Таким образом, отделившийся «нос» — это есть персонифицированная похоть. Похоть здесь нужно толковать в широком смысле. Имеется ввиду не только плотская похоть. Властолюбие, например, тоже представляет собой разжигание страстей, имеющих, кстати, сексуальную подоплеку. Похоть есть симптом предельного растления души и духа «развращенность есть двойничество и глубокомысленный символ такого двойничества нередко встречающееся и на Западе и на Востоке изображение Сатаны со вторым лицом, на месте срамных частей…». (Флоренский П.А. Столп и утверждение истины.т.1., ч.1. м., 1990, с.182).
Вочеловечивание «носа» есть не что иное как откровение бездны ада. Майор Ковалев потому и ужасается, что он сталкивается с сатанинской бездной Ничто.

Теперь попытаемся собрать все три смысловых пласта повести воедино в одной идее, на мой взгляд, главной в этом произведении Н.В. Гоголя. Но прежде, отмечу факт чудесного (магически чудесного ) воцарения носа на свое привычное место через две недели самостоятельного существования.
Итак, главная идея повести такова: чиновничество бессмертно. Оно бессмертно в этой земной жизни. Всякие попытки посрамить, поколебать его устои или уничтожить чиновничество, государственную бюрократию (в особенности в России) будут иметь лишь кратковременный успех. Рано или поздно оно с неизбежностью и чудесным образом возрождается, восстанавливая свое тело и функции, чиновничество, подобно богу Эроту, умирает, но затем вновь воскресает. Как фаллос, оно может в мгновение ока пасть и умалиться, но через какое–то время снова восстает, торжествующе властвует, вселяет страх и чувство покорности в сердца рядовых граждан. После каждой временной и насильственной смерти чиновничество увеличивается количественно, его жажда наслаждений возрастает в геометрической прогрессии. В то же время качественный состав чиновничества ухудшается.
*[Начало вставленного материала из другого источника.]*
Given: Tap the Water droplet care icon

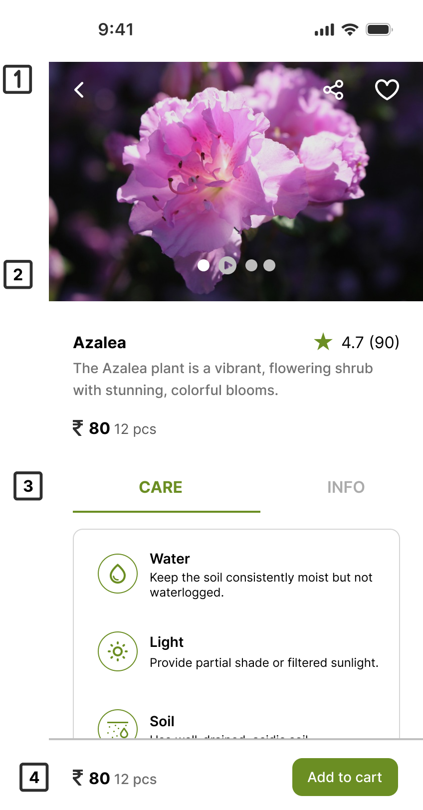Looking at the screenshot, I should 118,574.
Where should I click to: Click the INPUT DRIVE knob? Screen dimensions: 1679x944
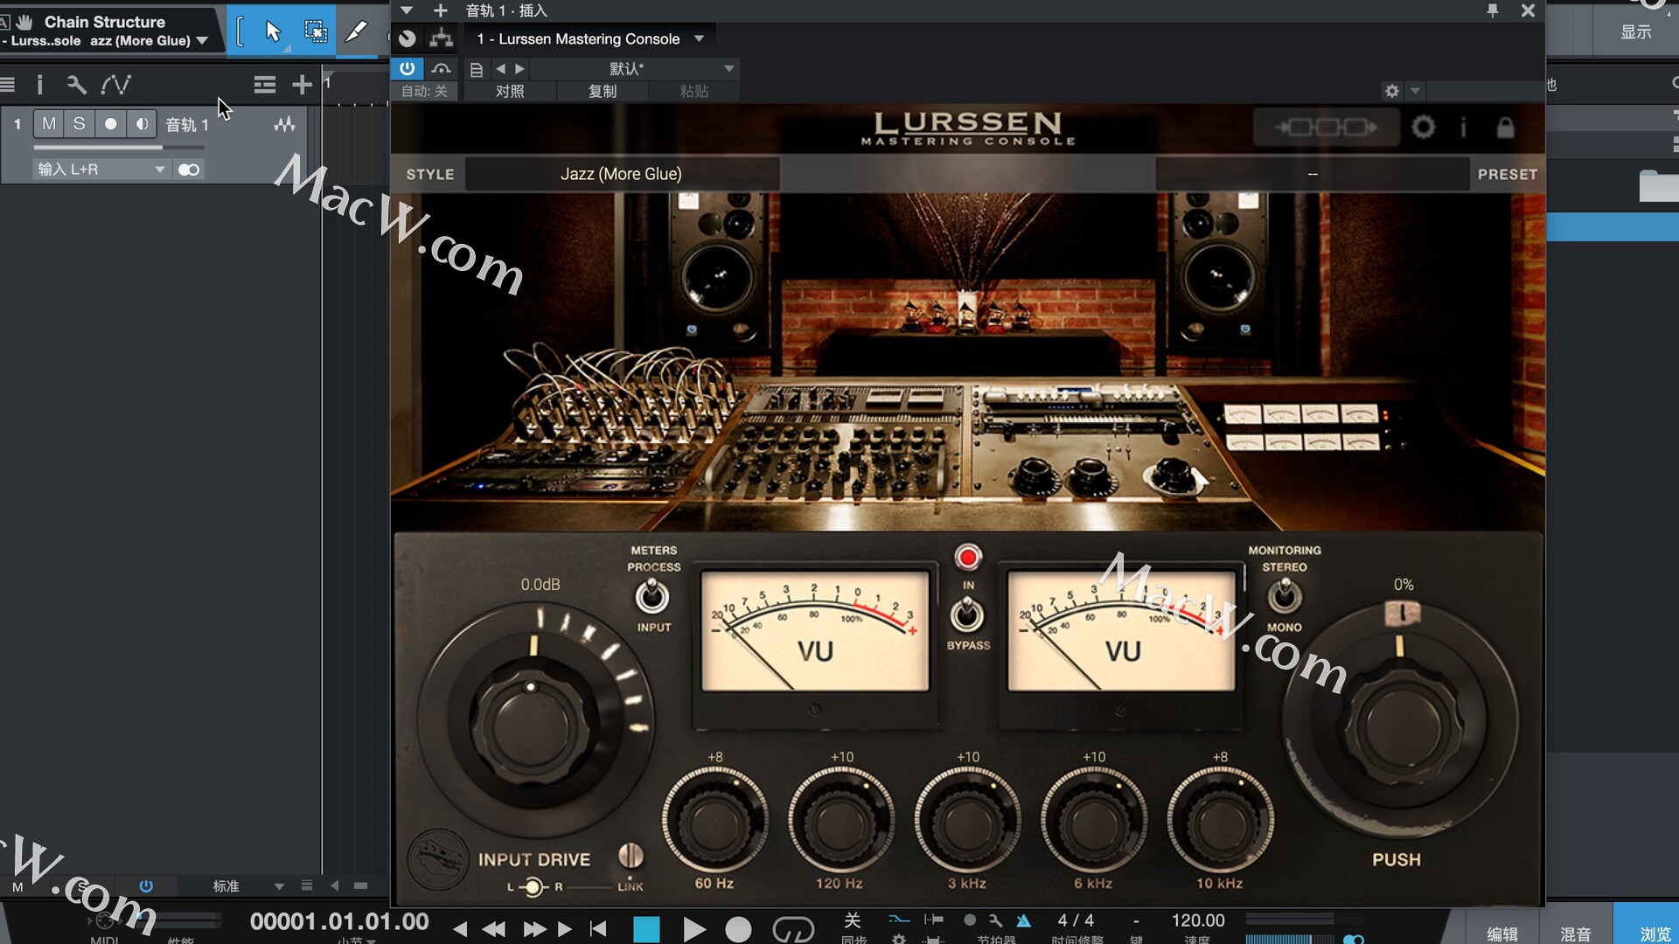click(x=533, y=725)
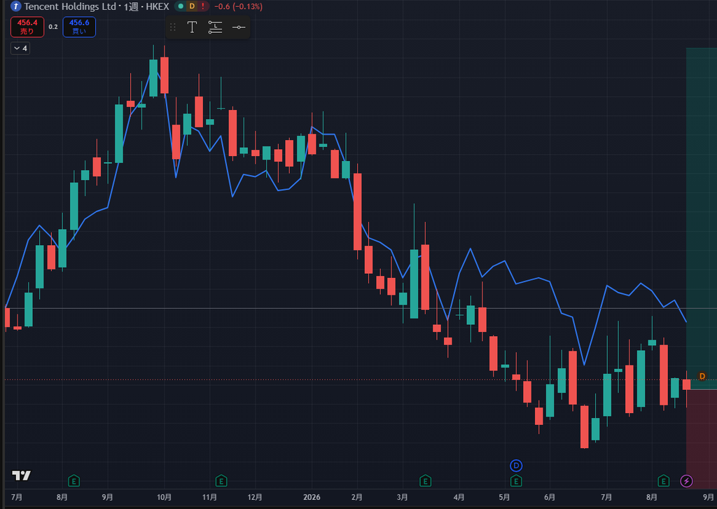Click the purple lightning bolt icon near September

(x=686, y=481)
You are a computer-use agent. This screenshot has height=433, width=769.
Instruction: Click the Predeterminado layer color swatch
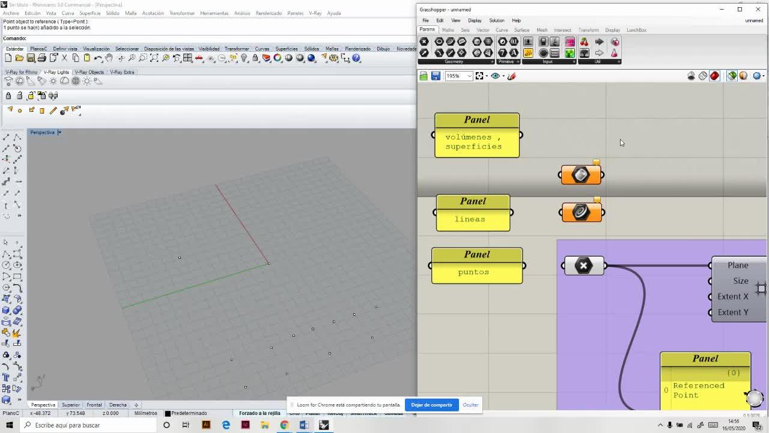coord(168,413)
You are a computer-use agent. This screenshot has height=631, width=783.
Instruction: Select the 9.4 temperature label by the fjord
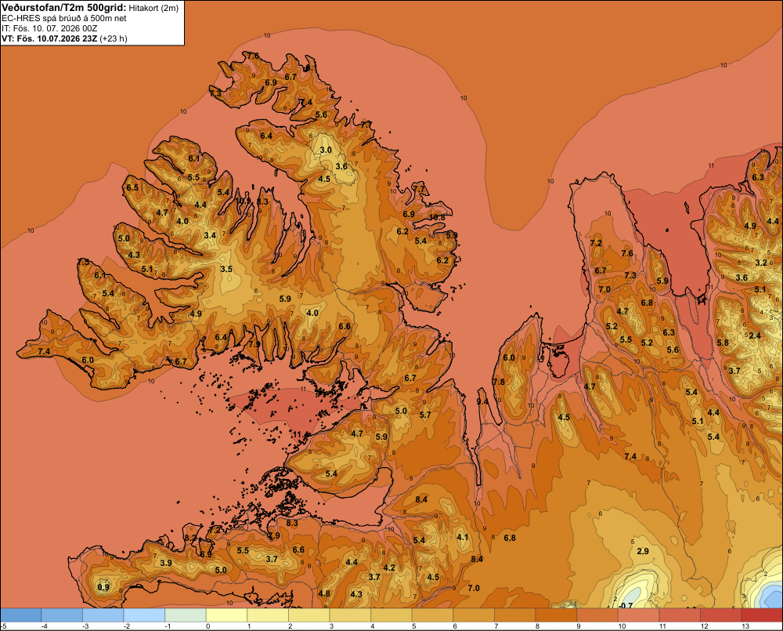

Образно говоря, тело его становится все более массивным, а душа и ум – все более измельчаются, т.е. чиновников, преданных государственной идее или художников в бюрократическом хороводе, наподобие Акакия Акакиевича, становится все меньше и меньше. Чиновничество живет, но вырождается, а следовательно вырождается и народ, которым оно управляет.